> Sure I remember the Fulbright committee handing LBJ a blank check.
http://www.zmag.org/content/print_article.cfm?itemID=4576§ionID=51 Net | Anti War
The Arrogance of Power Fulbright's Book Rings True Today by Jim Lobe; TomPaine.com; November 29, 2003
Two years after the passage by a unanimous House of Representatives and all but two senators of the August 7, 1964, Gulf of Tonkin resolution, and amid continuing escalation of the Vietnam War, the Senate Foreign Relations Committee Chairman J. William Fulbright published The Arrogance of Power (New York: Random House, 1966) in which he attacked the war's justification, Congress' failure to set limits on it, and the dangerous and delusional impulses which gave rise to it. Fulbright's critique, to which he had already given voice in unprecedented hearings on the war, legitimized the growing anti-war movement in a way that had not been possible before the book's publication and shattered what until then had been an elite consensus that U.S. military intervention in Indochina was necessitated by the Cold War geopolitics.

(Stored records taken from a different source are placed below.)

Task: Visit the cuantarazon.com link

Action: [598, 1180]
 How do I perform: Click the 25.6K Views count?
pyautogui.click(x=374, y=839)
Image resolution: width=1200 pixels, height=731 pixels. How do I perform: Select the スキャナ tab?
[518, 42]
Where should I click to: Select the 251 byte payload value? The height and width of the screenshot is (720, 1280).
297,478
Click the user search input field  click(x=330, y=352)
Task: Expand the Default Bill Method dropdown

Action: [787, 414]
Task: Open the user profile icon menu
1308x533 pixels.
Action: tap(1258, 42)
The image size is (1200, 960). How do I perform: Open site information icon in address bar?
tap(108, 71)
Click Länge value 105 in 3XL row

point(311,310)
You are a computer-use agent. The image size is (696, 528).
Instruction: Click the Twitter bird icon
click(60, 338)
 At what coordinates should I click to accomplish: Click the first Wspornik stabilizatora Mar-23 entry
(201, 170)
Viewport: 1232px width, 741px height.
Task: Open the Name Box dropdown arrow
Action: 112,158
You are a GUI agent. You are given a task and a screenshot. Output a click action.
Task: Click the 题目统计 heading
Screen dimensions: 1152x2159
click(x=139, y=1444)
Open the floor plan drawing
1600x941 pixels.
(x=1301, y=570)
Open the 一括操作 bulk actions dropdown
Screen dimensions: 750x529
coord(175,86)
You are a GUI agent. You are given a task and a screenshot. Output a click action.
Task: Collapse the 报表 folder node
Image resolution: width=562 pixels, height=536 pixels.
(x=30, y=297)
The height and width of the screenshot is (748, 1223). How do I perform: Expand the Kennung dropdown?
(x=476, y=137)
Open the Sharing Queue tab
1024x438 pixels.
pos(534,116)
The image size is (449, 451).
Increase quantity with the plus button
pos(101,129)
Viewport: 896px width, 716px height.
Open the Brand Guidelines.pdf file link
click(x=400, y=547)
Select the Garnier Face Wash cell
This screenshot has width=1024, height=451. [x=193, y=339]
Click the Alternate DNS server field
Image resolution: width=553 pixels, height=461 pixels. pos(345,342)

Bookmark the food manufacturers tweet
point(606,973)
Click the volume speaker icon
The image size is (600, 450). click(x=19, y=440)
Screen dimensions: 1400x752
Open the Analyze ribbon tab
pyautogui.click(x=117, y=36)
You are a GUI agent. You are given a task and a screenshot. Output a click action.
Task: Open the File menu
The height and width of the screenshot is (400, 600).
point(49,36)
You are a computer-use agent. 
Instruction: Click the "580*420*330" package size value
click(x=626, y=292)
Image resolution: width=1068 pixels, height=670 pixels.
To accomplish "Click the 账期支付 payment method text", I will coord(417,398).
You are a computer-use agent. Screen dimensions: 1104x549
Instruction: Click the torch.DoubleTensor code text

Despite the Cold War, Fulbright, who died in 1995, perceived already in 1966 that the United States, with unmatched military power, was taking on imperial attitudes similar to those held by previous great empires like Rome and 19th century Great Britain, and that a unilateralist and war-like spirit had infected the nation in ways that it would live to regret. He especially noted how isolated Washington had become from its traditional allies in Europe.